Reproduce every line of the listing below word for word, omitting the pictures from your answer.

** start of Data rows **

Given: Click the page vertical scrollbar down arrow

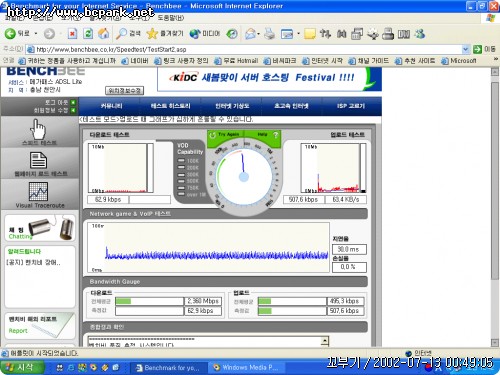Looking at the screenshot, I should 495,342.
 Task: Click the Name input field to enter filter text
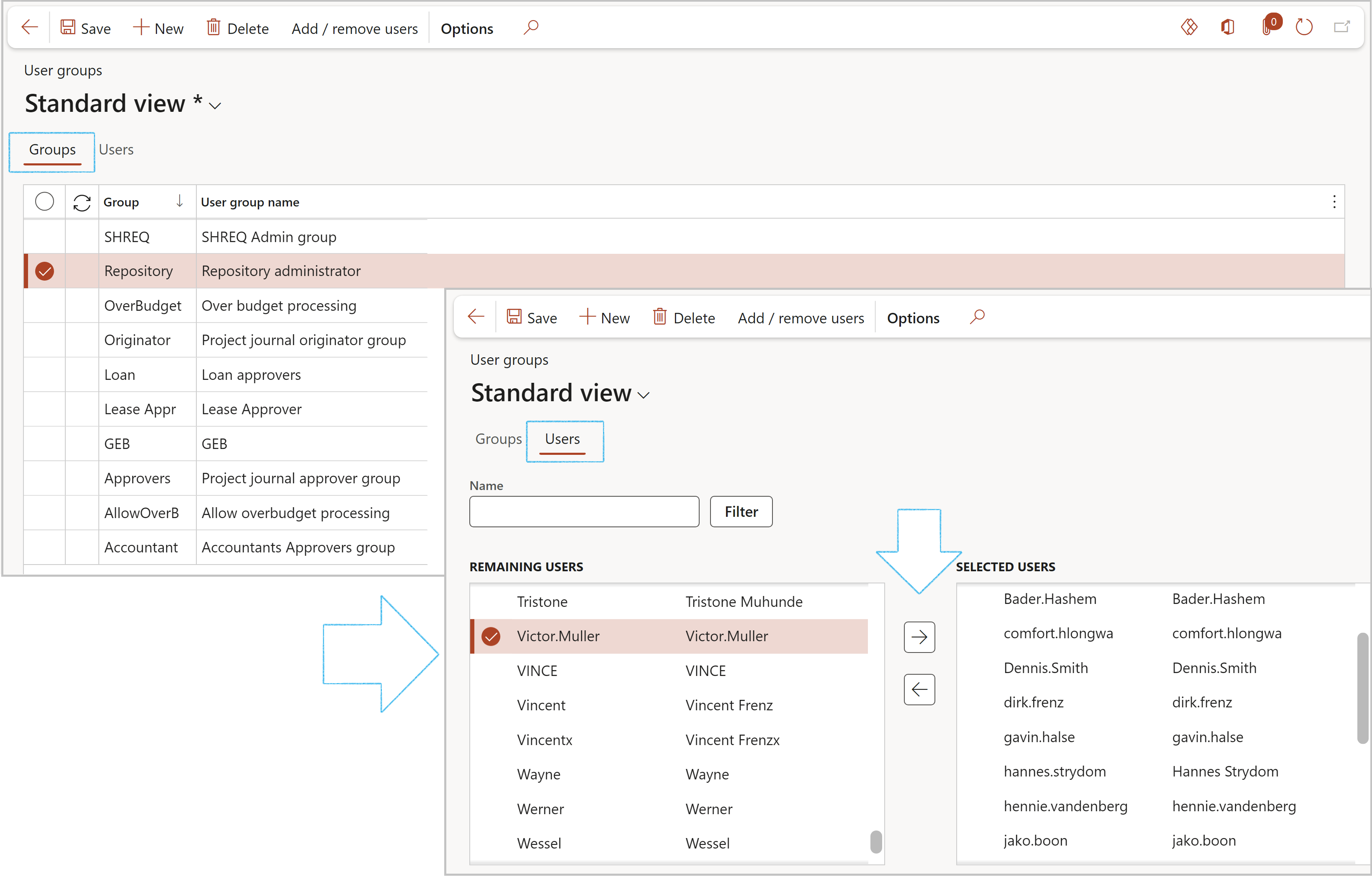[585, 511]
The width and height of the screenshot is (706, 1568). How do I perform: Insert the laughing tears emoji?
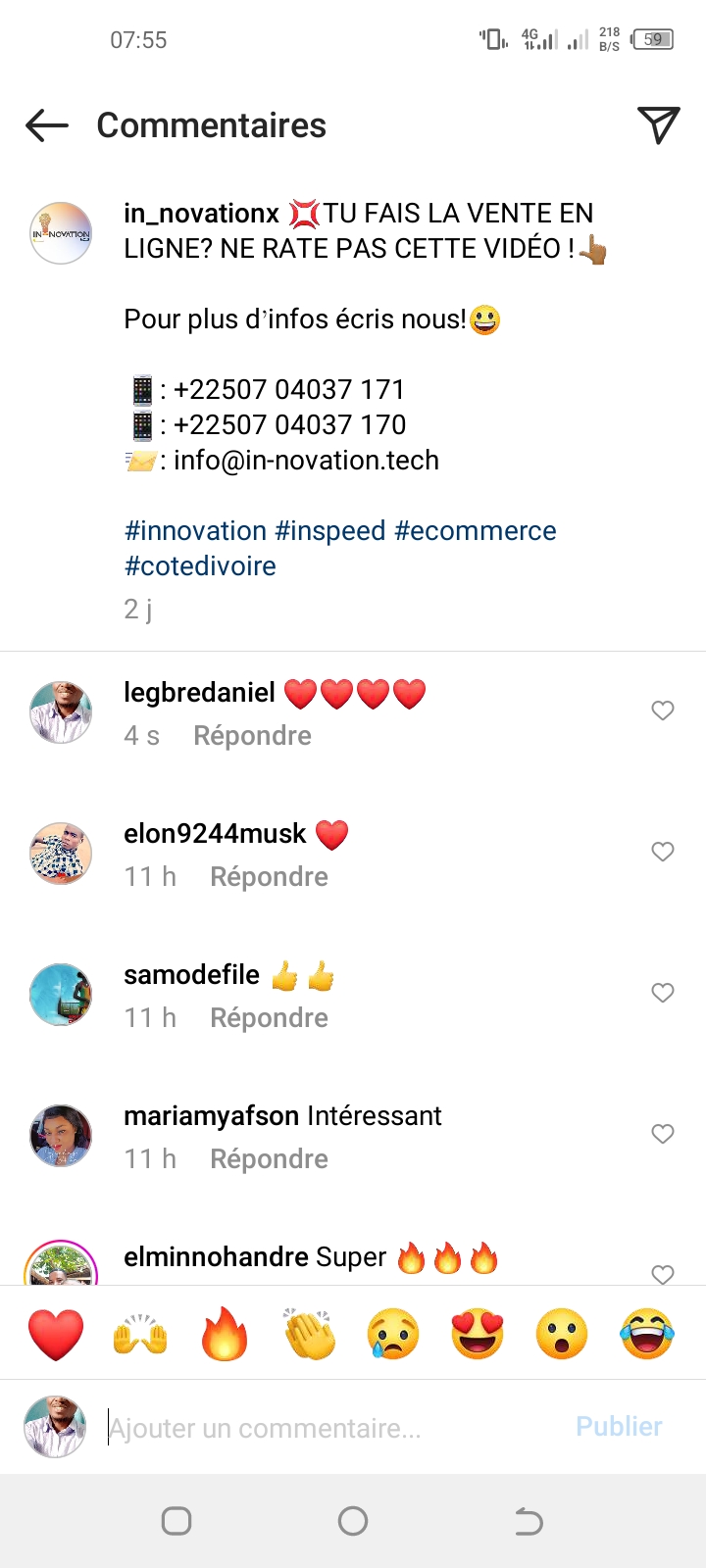[x=647, y=1335]
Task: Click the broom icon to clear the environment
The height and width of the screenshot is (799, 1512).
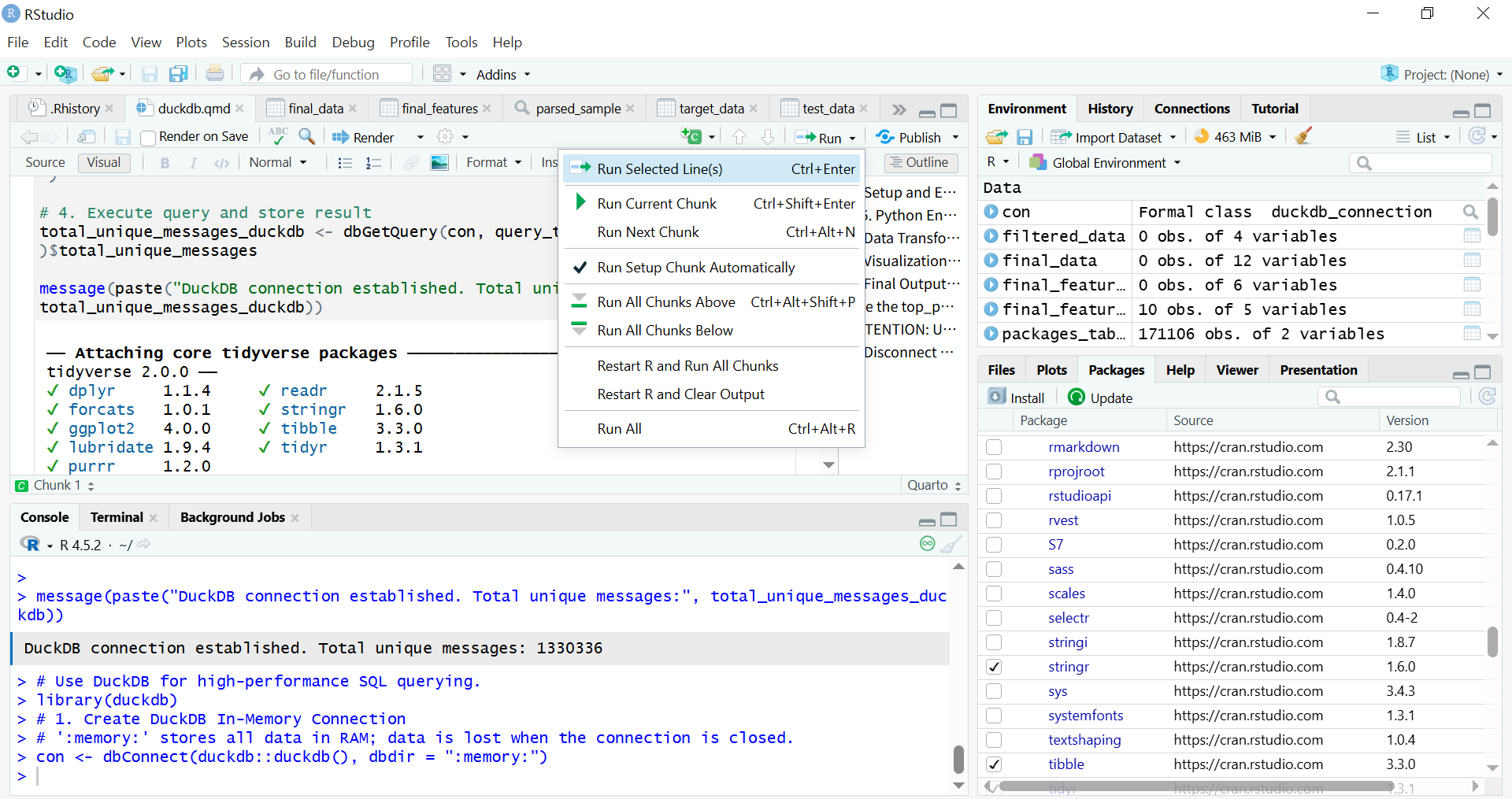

** end of Data rows **

## Written response
Given: Click the page vertical scrollbar down arrow

Looking at the screenshot, I should 495,342.
 Task: Click the Name input field to enter filter text
[585, 511]
The width and height of the screenshot is (706, 1568). How do I perform: Insert the laughing tears emoji?
[x=647, y=1335]
Task: Click the broom icon to clear the environment
The height and width of the screenshot is (799, 1512).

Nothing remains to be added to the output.